Instruction for the data below: set down exactly the lines from the line with "Aktuelles (1104, 89)" to the line with "İnsan Kaynakları (877, 2443)", inclusive, and no others.

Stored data
== Segment start ==

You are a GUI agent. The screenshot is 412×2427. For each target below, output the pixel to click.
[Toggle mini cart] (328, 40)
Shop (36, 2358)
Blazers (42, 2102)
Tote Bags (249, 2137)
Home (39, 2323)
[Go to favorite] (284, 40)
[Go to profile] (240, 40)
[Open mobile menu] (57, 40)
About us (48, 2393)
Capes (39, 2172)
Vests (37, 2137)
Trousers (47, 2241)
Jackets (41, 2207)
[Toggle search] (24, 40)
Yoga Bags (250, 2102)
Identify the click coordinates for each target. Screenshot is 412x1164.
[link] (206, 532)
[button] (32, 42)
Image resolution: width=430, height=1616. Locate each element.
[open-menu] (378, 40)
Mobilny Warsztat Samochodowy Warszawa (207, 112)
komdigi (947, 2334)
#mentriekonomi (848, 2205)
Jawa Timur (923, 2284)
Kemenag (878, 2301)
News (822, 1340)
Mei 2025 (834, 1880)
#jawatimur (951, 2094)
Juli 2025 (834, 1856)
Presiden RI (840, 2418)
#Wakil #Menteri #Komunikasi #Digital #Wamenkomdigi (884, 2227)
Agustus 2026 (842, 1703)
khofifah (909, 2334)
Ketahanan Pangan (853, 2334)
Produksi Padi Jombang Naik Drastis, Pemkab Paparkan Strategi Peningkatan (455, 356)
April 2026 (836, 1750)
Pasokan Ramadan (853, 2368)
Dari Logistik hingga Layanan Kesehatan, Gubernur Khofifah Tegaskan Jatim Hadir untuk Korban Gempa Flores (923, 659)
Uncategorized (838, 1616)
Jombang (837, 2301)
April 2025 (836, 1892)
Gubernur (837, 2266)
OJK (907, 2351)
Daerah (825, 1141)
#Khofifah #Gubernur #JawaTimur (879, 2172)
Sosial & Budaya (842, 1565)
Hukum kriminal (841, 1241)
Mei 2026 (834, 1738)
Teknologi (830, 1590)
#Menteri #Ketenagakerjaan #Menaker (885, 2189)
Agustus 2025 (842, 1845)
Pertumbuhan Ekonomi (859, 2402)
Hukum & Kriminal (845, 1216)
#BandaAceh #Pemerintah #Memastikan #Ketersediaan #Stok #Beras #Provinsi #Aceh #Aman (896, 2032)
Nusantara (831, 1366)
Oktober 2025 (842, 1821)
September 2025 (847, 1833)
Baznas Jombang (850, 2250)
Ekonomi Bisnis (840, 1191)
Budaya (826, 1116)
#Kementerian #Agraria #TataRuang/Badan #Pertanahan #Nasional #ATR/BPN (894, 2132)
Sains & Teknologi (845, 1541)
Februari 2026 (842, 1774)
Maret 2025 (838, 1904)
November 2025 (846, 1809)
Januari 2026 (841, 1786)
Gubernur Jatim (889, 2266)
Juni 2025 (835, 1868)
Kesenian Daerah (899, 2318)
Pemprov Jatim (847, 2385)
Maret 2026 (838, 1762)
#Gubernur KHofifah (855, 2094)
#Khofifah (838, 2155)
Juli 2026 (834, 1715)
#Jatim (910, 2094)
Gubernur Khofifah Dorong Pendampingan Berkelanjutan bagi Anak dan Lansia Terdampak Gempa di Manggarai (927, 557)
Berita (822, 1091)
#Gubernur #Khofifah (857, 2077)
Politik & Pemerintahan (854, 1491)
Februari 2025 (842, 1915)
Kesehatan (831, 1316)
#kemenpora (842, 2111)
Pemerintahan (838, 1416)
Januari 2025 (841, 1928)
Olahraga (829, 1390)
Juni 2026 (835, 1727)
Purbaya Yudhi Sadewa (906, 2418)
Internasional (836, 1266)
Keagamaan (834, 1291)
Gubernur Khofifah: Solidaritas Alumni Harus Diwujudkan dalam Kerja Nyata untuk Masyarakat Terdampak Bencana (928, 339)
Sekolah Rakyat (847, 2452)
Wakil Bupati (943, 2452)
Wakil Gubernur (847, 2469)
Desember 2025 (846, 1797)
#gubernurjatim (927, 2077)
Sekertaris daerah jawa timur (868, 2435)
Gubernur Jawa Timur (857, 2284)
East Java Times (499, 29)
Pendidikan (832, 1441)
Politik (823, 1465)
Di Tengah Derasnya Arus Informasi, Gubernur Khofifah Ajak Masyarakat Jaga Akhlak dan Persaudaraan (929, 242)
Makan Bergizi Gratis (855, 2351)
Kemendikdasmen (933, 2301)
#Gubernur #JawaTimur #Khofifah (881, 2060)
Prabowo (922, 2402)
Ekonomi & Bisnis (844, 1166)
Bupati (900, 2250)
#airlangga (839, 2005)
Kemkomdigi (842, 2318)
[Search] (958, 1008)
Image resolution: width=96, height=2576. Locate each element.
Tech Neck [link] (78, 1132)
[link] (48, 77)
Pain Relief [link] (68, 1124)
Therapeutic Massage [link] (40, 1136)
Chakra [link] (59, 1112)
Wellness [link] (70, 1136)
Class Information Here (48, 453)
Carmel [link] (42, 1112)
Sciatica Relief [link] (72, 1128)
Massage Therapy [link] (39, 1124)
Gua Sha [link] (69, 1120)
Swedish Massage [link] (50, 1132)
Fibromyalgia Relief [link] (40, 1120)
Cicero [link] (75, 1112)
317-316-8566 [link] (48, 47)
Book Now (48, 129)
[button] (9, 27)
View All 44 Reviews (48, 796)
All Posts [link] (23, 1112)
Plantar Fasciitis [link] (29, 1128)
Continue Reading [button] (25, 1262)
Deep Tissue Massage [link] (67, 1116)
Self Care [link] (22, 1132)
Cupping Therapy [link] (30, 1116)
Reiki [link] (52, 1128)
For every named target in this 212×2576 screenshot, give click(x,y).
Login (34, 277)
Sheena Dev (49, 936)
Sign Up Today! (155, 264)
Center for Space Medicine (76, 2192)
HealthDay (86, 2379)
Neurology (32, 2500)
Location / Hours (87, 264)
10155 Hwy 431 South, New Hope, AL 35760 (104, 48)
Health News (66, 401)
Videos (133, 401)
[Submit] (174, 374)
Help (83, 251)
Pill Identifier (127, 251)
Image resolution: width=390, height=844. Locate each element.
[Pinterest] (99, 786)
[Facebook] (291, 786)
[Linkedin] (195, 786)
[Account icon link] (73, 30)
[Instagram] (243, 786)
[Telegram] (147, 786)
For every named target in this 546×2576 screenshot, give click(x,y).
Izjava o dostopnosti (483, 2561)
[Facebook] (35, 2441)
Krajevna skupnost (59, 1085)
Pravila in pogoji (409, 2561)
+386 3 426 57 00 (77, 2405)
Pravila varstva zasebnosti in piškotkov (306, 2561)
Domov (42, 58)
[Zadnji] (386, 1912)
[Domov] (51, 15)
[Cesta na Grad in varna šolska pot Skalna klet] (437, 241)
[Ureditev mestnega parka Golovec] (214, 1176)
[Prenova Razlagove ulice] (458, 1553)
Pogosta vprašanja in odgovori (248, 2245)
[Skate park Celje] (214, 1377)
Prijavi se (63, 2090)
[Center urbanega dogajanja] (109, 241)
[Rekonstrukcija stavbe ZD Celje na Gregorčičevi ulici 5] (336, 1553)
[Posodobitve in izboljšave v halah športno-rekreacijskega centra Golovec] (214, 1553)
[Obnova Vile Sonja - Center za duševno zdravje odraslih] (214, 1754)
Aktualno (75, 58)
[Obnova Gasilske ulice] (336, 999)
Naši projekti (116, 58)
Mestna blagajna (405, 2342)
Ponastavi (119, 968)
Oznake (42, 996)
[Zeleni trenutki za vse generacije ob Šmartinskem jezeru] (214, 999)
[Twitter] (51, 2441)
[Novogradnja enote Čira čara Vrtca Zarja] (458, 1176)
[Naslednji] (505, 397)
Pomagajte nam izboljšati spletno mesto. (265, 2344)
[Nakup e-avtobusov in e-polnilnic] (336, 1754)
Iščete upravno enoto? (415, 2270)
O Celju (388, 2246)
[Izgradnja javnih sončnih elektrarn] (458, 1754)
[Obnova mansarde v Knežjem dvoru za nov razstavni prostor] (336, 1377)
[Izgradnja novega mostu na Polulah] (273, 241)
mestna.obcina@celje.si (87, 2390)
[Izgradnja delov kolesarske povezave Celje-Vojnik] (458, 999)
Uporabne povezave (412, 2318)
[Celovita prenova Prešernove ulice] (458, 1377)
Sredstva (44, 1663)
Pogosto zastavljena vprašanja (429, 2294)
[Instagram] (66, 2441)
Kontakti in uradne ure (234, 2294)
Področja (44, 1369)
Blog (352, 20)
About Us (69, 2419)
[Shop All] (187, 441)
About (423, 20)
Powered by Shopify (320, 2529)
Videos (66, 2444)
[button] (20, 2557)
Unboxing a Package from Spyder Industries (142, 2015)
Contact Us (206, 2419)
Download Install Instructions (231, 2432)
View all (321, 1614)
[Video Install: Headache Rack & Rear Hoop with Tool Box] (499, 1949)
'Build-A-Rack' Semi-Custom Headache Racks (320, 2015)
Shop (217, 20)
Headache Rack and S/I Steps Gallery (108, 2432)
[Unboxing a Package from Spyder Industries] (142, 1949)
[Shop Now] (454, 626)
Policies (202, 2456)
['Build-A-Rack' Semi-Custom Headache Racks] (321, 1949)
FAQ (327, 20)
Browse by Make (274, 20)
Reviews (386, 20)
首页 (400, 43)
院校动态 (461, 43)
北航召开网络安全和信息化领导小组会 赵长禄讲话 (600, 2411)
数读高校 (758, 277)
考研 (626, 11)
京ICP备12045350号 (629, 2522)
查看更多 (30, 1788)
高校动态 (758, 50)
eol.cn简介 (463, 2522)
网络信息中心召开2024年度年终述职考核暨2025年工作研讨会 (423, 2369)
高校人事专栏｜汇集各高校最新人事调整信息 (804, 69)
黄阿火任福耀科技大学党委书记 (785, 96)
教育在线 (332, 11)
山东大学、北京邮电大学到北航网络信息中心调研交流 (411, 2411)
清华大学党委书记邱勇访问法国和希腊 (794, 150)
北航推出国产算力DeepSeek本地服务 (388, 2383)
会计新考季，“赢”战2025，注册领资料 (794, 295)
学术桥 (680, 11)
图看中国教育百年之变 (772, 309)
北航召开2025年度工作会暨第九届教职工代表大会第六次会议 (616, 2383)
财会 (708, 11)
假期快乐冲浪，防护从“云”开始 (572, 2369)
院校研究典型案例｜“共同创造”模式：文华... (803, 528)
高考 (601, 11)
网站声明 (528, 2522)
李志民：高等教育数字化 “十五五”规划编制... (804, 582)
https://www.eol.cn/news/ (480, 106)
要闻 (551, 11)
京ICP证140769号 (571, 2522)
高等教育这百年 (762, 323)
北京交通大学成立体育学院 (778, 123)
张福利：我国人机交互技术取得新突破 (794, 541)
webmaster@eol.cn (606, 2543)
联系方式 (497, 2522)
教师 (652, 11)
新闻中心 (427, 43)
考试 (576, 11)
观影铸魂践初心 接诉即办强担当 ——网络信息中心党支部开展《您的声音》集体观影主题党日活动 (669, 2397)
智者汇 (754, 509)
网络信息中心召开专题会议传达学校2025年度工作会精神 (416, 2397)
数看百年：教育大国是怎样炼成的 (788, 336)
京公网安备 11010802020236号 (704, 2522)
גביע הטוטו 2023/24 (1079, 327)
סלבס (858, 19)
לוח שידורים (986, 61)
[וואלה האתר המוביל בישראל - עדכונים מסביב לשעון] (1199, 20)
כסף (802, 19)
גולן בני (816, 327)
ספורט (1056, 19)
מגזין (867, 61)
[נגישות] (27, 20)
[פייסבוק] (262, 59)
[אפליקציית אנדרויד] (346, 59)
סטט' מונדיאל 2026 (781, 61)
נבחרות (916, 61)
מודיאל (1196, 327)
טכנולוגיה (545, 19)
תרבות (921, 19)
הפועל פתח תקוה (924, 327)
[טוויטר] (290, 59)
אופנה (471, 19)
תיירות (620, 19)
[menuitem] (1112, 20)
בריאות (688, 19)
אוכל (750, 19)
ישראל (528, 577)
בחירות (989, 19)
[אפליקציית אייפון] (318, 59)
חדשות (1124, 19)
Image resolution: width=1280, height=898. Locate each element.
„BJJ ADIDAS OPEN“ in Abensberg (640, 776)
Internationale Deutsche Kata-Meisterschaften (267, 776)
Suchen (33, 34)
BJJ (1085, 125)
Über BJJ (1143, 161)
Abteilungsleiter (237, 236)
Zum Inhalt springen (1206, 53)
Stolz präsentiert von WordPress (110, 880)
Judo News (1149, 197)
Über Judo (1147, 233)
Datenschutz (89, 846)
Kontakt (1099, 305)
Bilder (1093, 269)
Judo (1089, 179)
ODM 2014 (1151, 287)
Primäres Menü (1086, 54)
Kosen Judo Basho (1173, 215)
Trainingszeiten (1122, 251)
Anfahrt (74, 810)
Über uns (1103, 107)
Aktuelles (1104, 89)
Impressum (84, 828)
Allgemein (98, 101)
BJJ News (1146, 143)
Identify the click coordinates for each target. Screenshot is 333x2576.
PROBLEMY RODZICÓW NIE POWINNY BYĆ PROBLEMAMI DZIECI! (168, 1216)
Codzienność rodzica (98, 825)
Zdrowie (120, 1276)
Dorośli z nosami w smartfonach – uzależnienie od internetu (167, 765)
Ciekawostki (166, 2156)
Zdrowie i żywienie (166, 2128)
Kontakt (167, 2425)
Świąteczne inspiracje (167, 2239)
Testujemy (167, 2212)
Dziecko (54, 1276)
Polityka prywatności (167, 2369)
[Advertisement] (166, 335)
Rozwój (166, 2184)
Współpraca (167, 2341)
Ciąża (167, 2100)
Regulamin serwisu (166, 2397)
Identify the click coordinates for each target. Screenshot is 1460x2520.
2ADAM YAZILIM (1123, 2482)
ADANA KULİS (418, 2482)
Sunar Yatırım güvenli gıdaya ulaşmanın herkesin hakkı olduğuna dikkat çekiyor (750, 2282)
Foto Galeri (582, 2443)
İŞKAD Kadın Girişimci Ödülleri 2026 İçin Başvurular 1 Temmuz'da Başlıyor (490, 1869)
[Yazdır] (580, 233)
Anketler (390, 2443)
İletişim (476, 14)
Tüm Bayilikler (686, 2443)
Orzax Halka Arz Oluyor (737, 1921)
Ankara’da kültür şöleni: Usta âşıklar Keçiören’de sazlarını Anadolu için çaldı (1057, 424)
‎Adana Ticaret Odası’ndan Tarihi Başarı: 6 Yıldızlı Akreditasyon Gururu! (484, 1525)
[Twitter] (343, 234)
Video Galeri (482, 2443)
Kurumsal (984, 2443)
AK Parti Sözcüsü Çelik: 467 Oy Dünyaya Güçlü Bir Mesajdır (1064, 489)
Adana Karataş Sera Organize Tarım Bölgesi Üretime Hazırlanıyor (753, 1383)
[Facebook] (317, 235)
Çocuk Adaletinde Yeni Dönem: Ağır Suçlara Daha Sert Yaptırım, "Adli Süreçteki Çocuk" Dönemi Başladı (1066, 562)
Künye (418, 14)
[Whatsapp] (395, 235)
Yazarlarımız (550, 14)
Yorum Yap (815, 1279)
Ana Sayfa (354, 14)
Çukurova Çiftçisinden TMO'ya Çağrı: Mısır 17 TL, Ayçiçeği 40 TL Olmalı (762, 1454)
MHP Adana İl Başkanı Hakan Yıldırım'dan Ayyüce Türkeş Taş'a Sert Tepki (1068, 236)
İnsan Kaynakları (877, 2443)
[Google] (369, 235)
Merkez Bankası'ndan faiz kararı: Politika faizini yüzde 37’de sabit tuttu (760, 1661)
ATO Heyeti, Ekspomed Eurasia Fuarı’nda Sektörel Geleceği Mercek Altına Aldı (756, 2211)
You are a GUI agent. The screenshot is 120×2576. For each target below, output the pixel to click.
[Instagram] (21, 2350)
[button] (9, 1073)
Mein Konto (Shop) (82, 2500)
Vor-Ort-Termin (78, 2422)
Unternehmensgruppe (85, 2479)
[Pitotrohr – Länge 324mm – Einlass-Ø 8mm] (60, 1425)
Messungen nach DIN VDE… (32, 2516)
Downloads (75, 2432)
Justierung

== Segment end ==

Solution to the exercise —
Aktuelles (1104, 89)
Impressum (84, 828)
Allgemein (98, 101)
BJJ News (1146, 143)
Identify the click coordinates for each target. Screenshot is 333x2576.
PROBLEMY RODZICÓW NIE POWINNY BYĆ PROBLEMAMI DZIECI! (168, 1216)
Codzienność rodzica (98, 825)
Zdrowie (120, 1276)
Dorośli z nosami w smartfonach – uzależnienie od internetu (167, 765)
Ciekawostki (166, 2156)
Zdrowie i żywienie (166, 2128)
Kontakt (167, 2425)
Świąteczne inspiracje (167, 2239)
Testujemy (167, 2212)
Dziecko (54, 1276)
Polityka prywatności (167, 2369)
[Advertisement] (166, 335)
Rozwój (166, 2184)
Współpraca (167, 2341)
Ciąża (167, 2100)
Regulamin serwisu (166, 2397)
Identify the click coordinates for each target. Screenshot is 1460x2520.
2ADAM YAZILIM (1123, 2482)
ADANA KULİS (418, 2482)
Sunar Yatırım güvenli gıdaya ulaşmanın herkesin hakkı olduğuna dikkat çekiyor (750, 2282)
Foto Galeri (582, 2443)
İŞKAD Kadın Girişimci Ödülleri 2026 İçin Başvurular 1 Temmuz'da Başlıyor (490, 1869)
[Yazdır] (580, 233)
Anketler (390, 2443)
İletişim (476, 14)
Tüm Bayilikler (686, 2443)
Orzax Halka Arz Oluyor (737, 1921)
Ankara’da kültür şöleni: Usta âşıklar Keçiören’de sazlarını Anadolu için çaldı (1057, 424)
‎Adana Ticaret Odası’ndan Tarihi Başarı: 6 Yıldızlı Akreditasyon Gururu! (484, 1525)
[Twitter] (343, 234)
Video Galeri (482, 2443)
Kurumsal (984, 2443)
AK Parti Sözcüsü Çelik: 467 Oy Dünyaya Güçlü Bir Mesajdır (1064, 489)
Adana Karataş Sera Organize Tarım Bölgesi Üretime Hazırlanıyor (753, 1383)
[Facebook] (317, 235)
Çocuk Adaletinde Yeni Dönem: Ağır Suçlara Daha Sert Yaptırım, "Adli Süreçteki Çocuk" Dönemi Başladı (1066, 562)
Künye (418, 14)
[Whatsapp] (395, 235)
Yazarlarımız (550, 14)
Yorum Yap (815, 1279)
Ana Sayfa (354, 14)
Çukurova Çiftçisinden TMO'ya Çağrı: Mısır 17 TL, Ayçiçeği 40 TL Olmalı (762, 1454)
MHP Adana İl Başkanı Hakan Yıldırım'dan Ayyüce Türkeş Taş'a Sert Tepki (1068, 236)
İnsan Kaynakları (877, 2443)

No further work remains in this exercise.